Fun for all the family
It was one of the better bank holiday weekends, not only was it not raining it went so far as to be actually sunny. My usual rule is to stay home on bank holidays so as to avoid being kicked to death/unable to park/in a queue for everything but there had to be an exception made for this weekend. It was the weekend of the Canal Festival at Kiveton (the 2009 Inland Waterways Association Campaign Rally if you want to be picky) and as the husband is one of the Chesterfield Canal Trust trip boat skippers there was always destined to be a day out regardless of the weather.

On the Sunday Daniel helped serve drinks on the boat, found a nice lady who showed him how to paint the roses that decorate traditional canal ware and had a go at a spot of stone carving with the masons from Hardwick Hall. The mason would much rather he had gone for a design with straight lines but he was adamant he was doing his initials and would not be moved.
I did my bit on Monday by filling a corner next to the beer tent and demonstrating spinning. I was surprised to find that I could cover a table in handspun things just by walking around the house. As well as talking about rooing in primitive sheep over the day I wandered though what the Romans did for us, how to dye roving, the opening hours at Winghams, making a yarn fit for its purpose, the ethics of spinning possum, how to scour fleece, why alpacas don’t like the rain and finding uses for those itchy shetland jumpers we wore as children. If I had to summerize all that yakking it boiled down to “it’s not just wool”. My favorite moment of the day was provided by a very small boy who was feeling the different wools. This one is from a goat (cashmere darlink but let’s not confuse him yet), this one is from a sheep, and this one is really really soft, what might this be from? He was a bright lad, he’d spotted the farming link and confidently proclaimed it to be from a pig. I was hoping for rabbit but pig was more memorable.
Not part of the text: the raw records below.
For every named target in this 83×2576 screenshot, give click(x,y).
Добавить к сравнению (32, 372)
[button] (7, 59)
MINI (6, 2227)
Porky’s This is my festival wool, I didn’t get a lot spun at the festival itself, maybe half a bobbin, because I spent too much time on my feet talking and spindling. I suppose I should have been industriously hand carding fleece and then showing the lichens that I’d painstakingly gathered and the final naturally dyed yarn but that isn’t me at all. Instead I was spinning the little known purple sheep. This was a shop reject because the magenta didn’t exhaust and by the time I’d finished rinsing it the fibre wasn’t as open as I would have liked. It turns out that I am far too picky, it’s spinning up beautifully.